■ Saved entries:
____________________
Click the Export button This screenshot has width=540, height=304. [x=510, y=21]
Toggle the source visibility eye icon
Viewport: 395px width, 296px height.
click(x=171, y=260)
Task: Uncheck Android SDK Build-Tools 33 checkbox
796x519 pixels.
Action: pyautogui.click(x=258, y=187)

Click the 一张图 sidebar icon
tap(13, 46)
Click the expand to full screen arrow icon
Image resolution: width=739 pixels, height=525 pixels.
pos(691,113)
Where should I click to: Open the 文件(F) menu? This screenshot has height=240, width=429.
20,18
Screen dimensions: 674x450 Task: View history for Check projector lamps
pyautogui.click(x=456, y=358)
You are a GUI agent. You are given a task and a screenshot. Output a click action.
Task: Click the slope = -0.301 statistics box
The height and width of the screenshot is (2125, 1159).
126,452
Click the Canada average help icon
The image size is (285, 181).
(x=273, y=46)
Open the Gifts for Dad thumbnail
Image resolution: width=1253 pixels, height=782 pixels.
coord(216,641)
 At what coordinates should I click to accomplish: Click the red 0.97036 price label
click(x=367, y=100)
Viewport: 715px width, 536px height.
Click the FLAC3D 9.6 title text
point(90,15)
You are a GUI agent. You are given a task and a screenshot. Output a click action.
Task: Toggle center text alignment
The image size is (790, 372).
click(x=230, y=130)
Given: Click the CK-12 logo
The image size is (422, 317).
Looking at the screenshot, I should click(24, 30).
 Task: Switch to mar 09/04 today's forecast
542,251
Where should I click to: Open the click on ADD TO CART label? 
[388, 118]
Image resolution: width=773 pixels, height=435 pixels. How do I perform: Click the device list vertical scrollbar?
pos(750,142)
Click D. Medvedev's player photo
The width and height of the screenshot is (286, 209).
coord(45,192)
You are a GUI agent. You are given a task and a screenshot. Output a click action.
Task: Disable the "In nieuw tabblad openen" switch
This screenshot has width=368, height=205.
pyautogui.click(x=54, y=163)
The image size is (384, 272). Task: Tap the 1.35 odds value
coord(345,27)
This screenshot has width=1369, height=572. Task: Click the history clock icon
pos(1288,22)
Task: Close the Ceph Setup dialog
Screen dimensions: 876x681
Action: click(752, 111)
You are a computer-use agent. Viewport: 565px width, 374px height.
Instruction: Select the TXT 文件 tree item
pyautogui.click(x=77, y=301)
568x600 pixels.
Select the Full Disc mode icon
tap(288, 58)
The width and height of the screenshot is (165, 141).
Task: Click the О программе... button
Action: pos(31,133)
____________________
■ Activity:
In the records above, find the lines containing "Toggle" and copy them.

■ Response for this exercise:
Toggle the source visibility eye icon
Task: Toggle center text alignment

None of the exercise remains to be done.